I've launched a podcast with a Luxembourgish artists collective and generally written more. It's changed how I perceive my work in that way. The time allotted to it.  


Congratulations on having If We Smarten Up selected for the 16th ÉCU Film Festival in Paris, what does it mean to you to be part of such an amazing lineup of short films?


I'm delighted! It's my debut short film, so to be part of this selection of fellow filmmakers is uplifting and encouraging. 


You have had an amazing festival run with your short film, has it been a welcome surprise to you to have gotten such a warm reception for your debut short film?


Definitely.

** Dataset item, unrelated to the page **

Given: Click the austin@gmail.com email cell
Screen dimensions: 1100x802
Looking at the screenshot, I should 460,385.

It's been a long journey in many ways and having that reception means the world.


How much has your background as an actress helped prepare you for taking a step behind the camera and directing your first short film?


I've tried to direct as I like to be directed and to foster a work environment I've found helpful as an actor. It's really when I started directing the actors and we clicked, that I gained in confidence, and knew I'd be fine going forward. 

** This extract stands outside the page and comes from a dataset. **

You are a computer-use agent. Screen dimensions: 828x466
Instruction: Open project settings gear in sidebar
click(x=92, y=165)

Can you tell me a little bit about If We Smarten Up, how did this film come about?


The film is based on a real event that was related to me by my mum years ago. The protagonist is based on a real person, who used to live in the same apartment block as my gran in Bucharest. Her story immediately gripped me. It felt like a metaphor for Romania, in a way. I knew early on that I wanted to tell Maria's story, I just didn't know how or which medium to use. 

"Sometimes changing something in your script will actually make it pop."

What was the inspiration behind your screenplay?


The inspiration was a real-life event of this live-in maid finding herself homeless in old age and moving into the communal broom cupboard, much to the dismay of her former neighbours, who eventually kicked her out by changing the locks. 


What were the biggest challenges you faced bringing this film to life?


As I didn't grow up in Romania and had no ties to the film industry there, it took some time to find my footing. Once I met Irina Malcea, the producer, everything fell into place. It took 7 years though! Initially, I tried to find a producer in Luxembourg, where I grew up. After many rewrites and meetings without any concrete outcome, I gave up. I felt very strongly about the way I wanted to tell this story. About two years ago, I entered a screenwriting contest and when I won a cash prize, it gave me the freedom to do the film as I'd envisaged it. I decided to look for a Romanian producer and now here I am!


Looking back is there anything you would have done differently on this film?


No. That's not to say everything went as planned or that I didn't learn anything new. On the contrary. I've learned a tremendous amount about the whole process, which will inform everything I do next. 


Where did your passion for filmmaking come from?


I've always been preoccupied with storytelling. I guess it's about trying to cling on to something, attempting to find some order in situations where meaning eludes me. Take Maria, the protagonist. What happens to her is a great injustice and there's no rhyme or reason to it. By fictionalising her story, I guess I'm attempting to inscribe her into the fabric of collective storytelling. To leave a trace. Essentially, it's like carving your name into a rock - Maria was here. 


Is there any advice you have been given that has really helped you?


Be really well prepared. Know your scenes inside out. Character motivations, arcs. 


Do you think filmmakers should continue to push the boundaries of the films and stories they want to tell?


They should tell the stories they feel compelled to, in whatever manner they feel appropriate, for as long as it is a pleasure and not a burden. 


What tips or advice you would offer a fellow filmmaker?


Stick to your guts, but also be open to change. It's a tricky line to tread. Sometimes changing something in your script will actually make it pop. Sometimes changing something will not be relevant. Ask yourself then if it's worth it. Whenever I get given an artistic piece of feedback, I ask myself: is this helping me tell the story at hand? Or is it about how that person would tell the story? 


And finally, what do you hope people will take away from If We Smarten Up?


I hope they'll be moved, laugh a little, perhaps meditate on old age and where we're headed.